In [None]:
import pandas as pd
import matplotlib.pyplot as plt
import numpy as np
import seaborn as sns ;sns.set()

In [None]:
df = pd.read_csv('../Data/CleanData/Test1.csv',dtype='object',index_col=0)
df.columns

## It may be possible to clean some columns that contain no information after the slicing of the nofet df. (ocupacion, nivel edu fallecido, etc)

In [None]:
#First drop columns that only contain NaNs. I expect this from variables related to pregnancy when dead
print("Empty columns:")
print(df.loc[:,df.isna().all()].columns.to_list())

dfn = df.loc[:,~df.isna().all()]
print()
### Check other columns that are suspicios of not containing any relevant information.
#GRU_ED2 because it should always be == 1 or NaN
for col in ['EST_CIVIL','GRU_ED2','NIVEL_EDU_FALLECIDO','ULTCURFAL','MAN_MUER']:
    print(col ,dfn[col].unique())

### Can only drop EST_CIVIL, GRU_ED2. Interestingly enough, there is someone in 6th grade (probably a spelling mistake). I'll drop these 2 columns as well

In [None]:
dfn = dfn.drop(columns=['EST_CIVIL','GRU_ED2','NIVEL_EDU_FALLECIDO','ULTCURFAL'])

## Start looking at some seemingly easy to understand variables:

PESO, AREA_RES, EDAD_MADRE, SEXO, TALLA, T_GES

In [None]:
cols = ['PESO','AREA_RES','EDAD_MADRE','SEXO','TALLA','T_GES']

fig = plt.figure(figsize=(20,10))
for i,col in enumerate(cols):
    axi = fig.add_subplot(2,3,i+1)
    axi.set_title(col)
    cnt_peso = dfn[col].value_counts()
    sns.barplot(cnt_peso.index,cnt_peso.values,ax=axi)
    
plt.savefig('../Plots/InitialDists.png')
plt.show()

PESO has quite an interesting distribution.

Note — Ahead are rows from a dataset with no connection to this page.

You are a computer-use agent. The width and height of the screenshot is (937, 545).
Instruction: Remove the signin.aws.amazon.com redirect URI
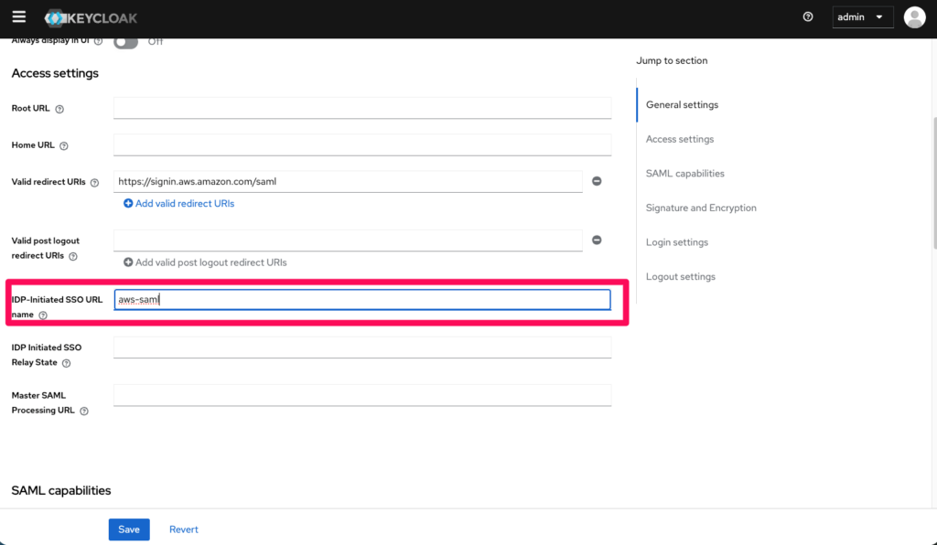597,182
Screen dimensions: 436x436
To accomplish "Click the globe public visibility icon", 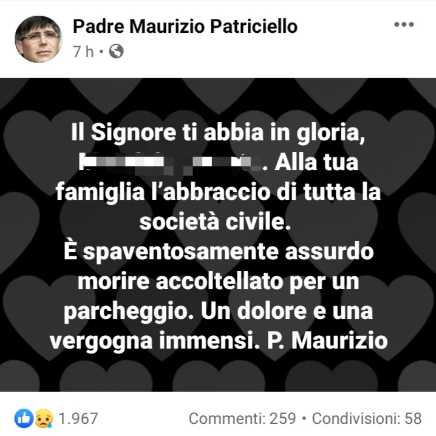I will click(x=116, y=51).
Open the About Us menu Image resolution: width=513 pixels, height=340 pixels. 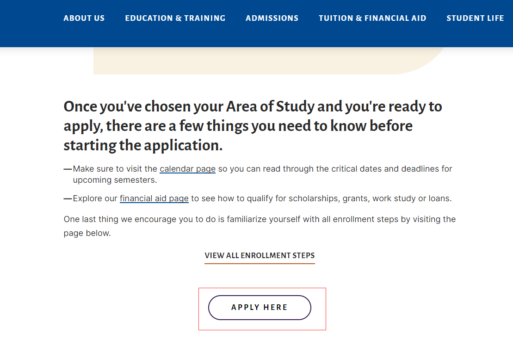[84, 19]
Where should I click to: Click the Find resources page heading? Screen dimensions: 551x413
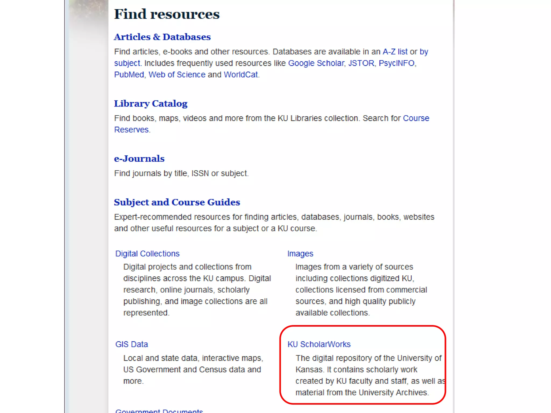(167, 14)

It looks normal if we exclude 1 and 9, but 1 is a large peak. It may be related to underweighting. There is also the fact that 1 represents the 0-1000 g range, while every other number represents a 500 g range. Even then, it is still a prominent peak.

EDAD_MADRE is skewed to the right, with the peak at 3 (20-24 yo). It is worrying the quantity of pregnancies from 10-14 yo (bin 1). The range 15-19 is also quite large.

Also, most of the births occur at municipal headers (1), SEXO is almost 50/50.

T_GES: Has peaks at 1 and 4 (<22 weeks, 38-41 weeks). The latter is about the normal time of a pregnancy, but the first roughly indicates the quantity of early deliveries. It would be interesting to study the influence of this variable on viability of newborn.

Most of the TALLA are missing, so it probably is not a very informative variable.

## Now let us discriminate distributions.

In [None]:
cols = ['PESO','AREA_RES','EDAD_MADRE','SEXO','TALLA','T_GES']

fig = plt.figure(figsize=(20,10))
for i,col in enumerate(cols):
    axi = fig.add_subplot(2,3,i+1)
    axi.set_title(col)
    cnt_peso = (dfn[[col,'TIPO_DEFUN']]
                .groupby([col,'TIPO_DEFUN'])
                .apply(len).reset_index()
                .rename(columns={0:'Count'}))
    sns.barplot(data=cnt_peso,x=col,y='Count',hue='TIPO_DEFUN',ax=axi)
    
plt.tight_layout()
plt.savefig('../Plots/InitialDiscrimDists.png')
plt.show()

The first plot explains the observations on the above cells: The PESO distribution of the newborns IS normal, the peak at 1 is due almost exclusively to fetal deaths (orange). A small peak (green) cal also be seen here, which probably makes PESO a good factor indicating newborn viability. AREA and EDAD_MADRE have very similar distributions. 

From these plots we can start identifying correlations (at least to proof the consistency of the data). We can see that the peak at 3 in SEXO (undetermined) is exclusively due to fetal deaths. From the T_GES plot we can see that most of the fetal deaths occur before 22 weeks. Depending on the time of differentiation of sex, this correlation may be due to the lack of differentiation at the time of the death of these fetuses.

There might be some correlation between TALLA and T_GES. There are two similar peaks in both of the plots, which may indicate some correspondence.

There doesn't seem to be substantial differences among distributions in AREA_RES, that is, the fact that some mother lives at a city or in a rural place doesn't seem to determine whether the fetus lives or dies.

An additional (and more subtle) insight: in the EDAD_MADRE plot we can see that the distribution for fetal deaths is a bit more spread out than that for the newborns. What this means is that older women do get pregnant, but the probability of them having an abortion increases.